If I had been blogging through the summer I would have had a good few interesting observations to report. In the North East we suffered a lot of damage from a storm that the local press imaginatively named "Thunder Thursday." The day after we discovered that there had been a massive build up of water on Broadwood Road with the result that the school wall collapsed and the pent up water rushed across the playing field, following a natural low point, and cascading down into the Dene. A 10-15 metre section of wall had been taken out and the remaining wall on either side buckled inwards. The Council very quickly responded by installing a temporary metal fence on both sides of the damage, but they have done absolutely nothing since. There is a bin behind the fences that is now inaccessible and has not been emptied in months - I do not envy whoever has the task of eventually emptying it! More importantly, it is another bin removed from use and that is not a good thing for a conscientious dog walker!

Speaking of bins, I was just looking at the state of the one in the Dene next to the Number 38 Terminus (which has been uprooted again) when I realised that I still had Rover and Amazon on the lead and they were looking at me strangely. It was probably a good thing, as it happens, as they normally hare down there looking for squirrels and there was a lot of nasty large glass fragments. I walked them past these and then let them off.
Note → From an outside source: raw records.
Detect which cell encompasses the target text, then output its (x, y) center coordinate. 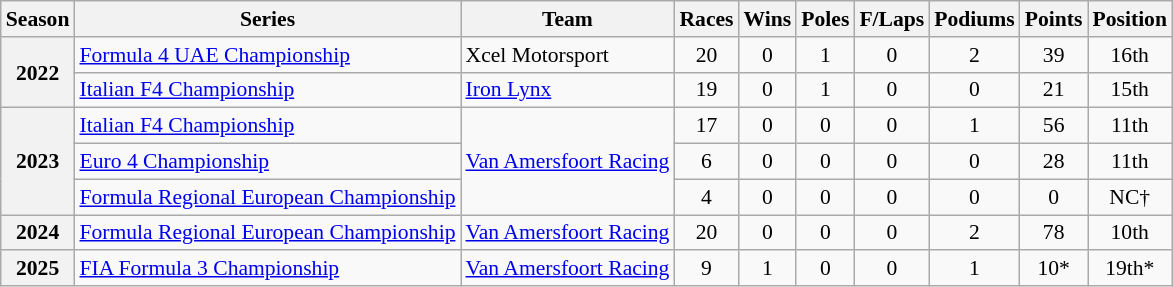
28 (1054, 162)
6 (706, 162)
Series (267, 19)
16th (1130, 55)
Formula 4 UAE Championship (267, 55)
4 (706, 197)
39 (1054, 55)
FIA Formula 3 Championship (267, 269)
15th (1130, 90)
10th (1130, 233)
21 (1054, 90)
19 (706, 90)
NC† (1130, 197)
Wins (768, 19)
Team (567, 19)
Points (1054, 19)
17 (706, 126)
56 (1054, 126)
Iron Lynx (567, 90)
2024 (38, 233)
F/Laps (892, 19)
Position (1130, 19)
2022 (38, 72)
Season (38, 19)
2023 (38, 162)
9 (706, 269)
2025 (38, 269)
Euro 4 Championship (267, 162)
Poles (825, 19)
19th* (1130, 269)
10* (1054, 269)
Races (706, 19)
Podiums (974, 19)
78 (1054, 233)
Xcel Motorsport (567, 55)
Return the (x, y) coordinate for the center point of the cell that contains the specified text.  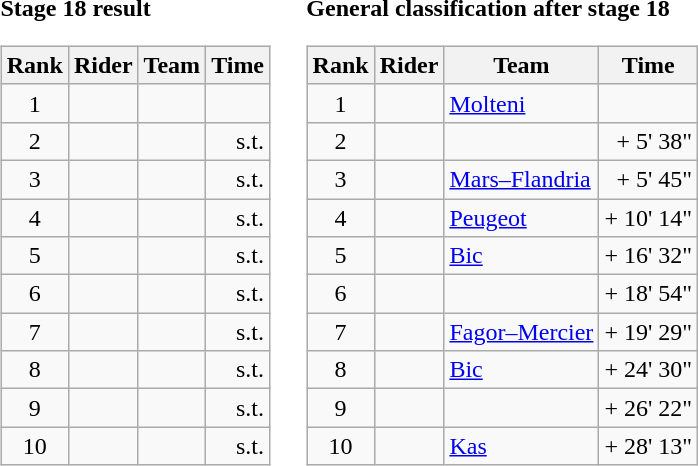
+ 16' 32" (648, 256)
+ 10' 14" (648, 217)
+ 28' 13" (648, 446)
Mars–Flandria (522, 179)
+ 19' 29" (648, 332)
Fagor–Mercier (522, 332)
+ 24' 30" (648, 370)
Kas (522, 446)
Molteni (522, 103)
Peugeot (522, 217)
+ 18' 54" (648, 294)
+ 5' 38" (648, 141)
+ 5' 45" (648, 179)
+ 26' 22" (648, 408)
Return (x, y) of the center of cell containing provided text 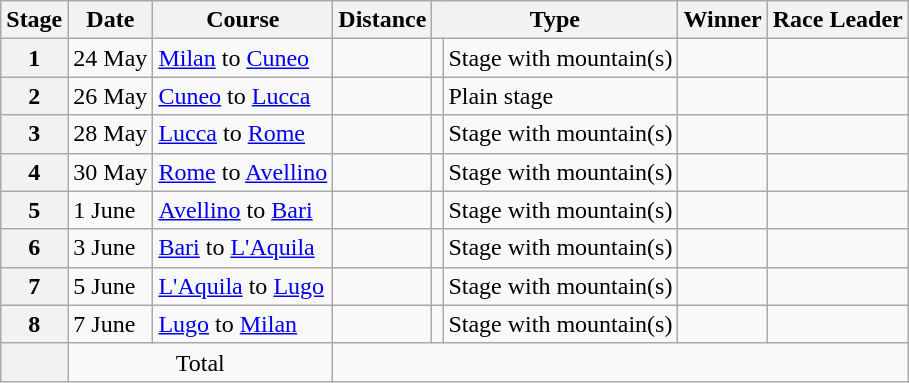
Cuneo to Lucca (243, 96)
Milan to Cuneo (243, 58)
7 June (110, 324)
Type (555, 20)
Avellino to Bari (243, 210)
28 May (110, 134)
Winner (722, 20)
5 June (110, 286)
Bari to L'Aquila (243, 248)
Lugo to Milan (243, 324)
L'Aquila to Lugo (243, 286)
6 (34, 248)
Lucca to Rome (243, 134)
1 June (110, 210)
8 (34, 324)
5 (34, 210)
Race Leader (838, 20)
3 (34, 134)
3 June (110, 248)
2 (34, 96)
Plain stage (560, 96)
4 (34, 172)
Total (200, 362)
1 (34, 58)
Date (110, 20)
7 (34, 286)
Stage (34, 20)
30 May (110, 172)
Course (243, 20)
Rome to Avellino (243, 172)
24 May (110, 58)
26 May (110, 96)
Distance (382, 20)
Detect which cell encompasses the target text, then output its (x, y) center coordinate. 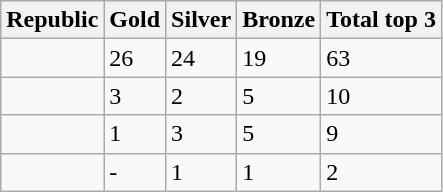
Silver (202, 20)
19 (279, 58)
- (135, 172)
9 (382, 134)
Republic (52, 20)
Bronze (279, 20)
Total top 3 (382, 20)
10 (382, 96)
24 (202, 58)
Gold (135, 20)
63 (382, 58)
26 (135, 58)
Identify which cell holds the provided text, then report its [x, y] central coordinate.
I woke up a bit after that, but the snow meant that most of the time my head was down. Occasionally I would stop and look about, for the snow was just beginning to lie and it was quite a gentle fall with little wind. The Dene is too soggy and dead at the moment to really provide much in the way of inspiration, but it was nice to see the stuff come down. I always find a snow covered landscape to be so beautiful and the Dene will hopefully be so much more appealing if this does settle. The snow that fell yesterday evening was gone by midnight and the forecast is being understandably canny about whether any more precipitation will be solid or liquid.

I passed one or two other dog walkers today, mostly as buttoned up and distracted as myself. There was a little Jack Russell who always lies down when he sees Rover and Amazon and stays that way until they pass. There was a pair of Staffies who seemed well socialised and there was another small dog whose owner cheerfully announced to me "It's going to lie" - talking about the snow. Oh, and not forgetting the old shaggy dog that Amazon was very nice saying hello to.

The pair of them were well behaved passing The Alsatian House, from which there came a very welcoming smell of woodsmoke. As often as not Rover wants to stick his nose under the gate and get barked at and Amazon causes a fuss by barking at Rover and snapping at him. I put Amazon on the near side with a long  lead and Rover on the far side on a short lead. I think this may be the winning formula, but we will have to wait and see - it may have been a different matter if either of the Alsations had been near the gate.

Well, that was the walk. I don't think I will be back to daily blogging, but I might do one or two a week if anything that I find interesting happens.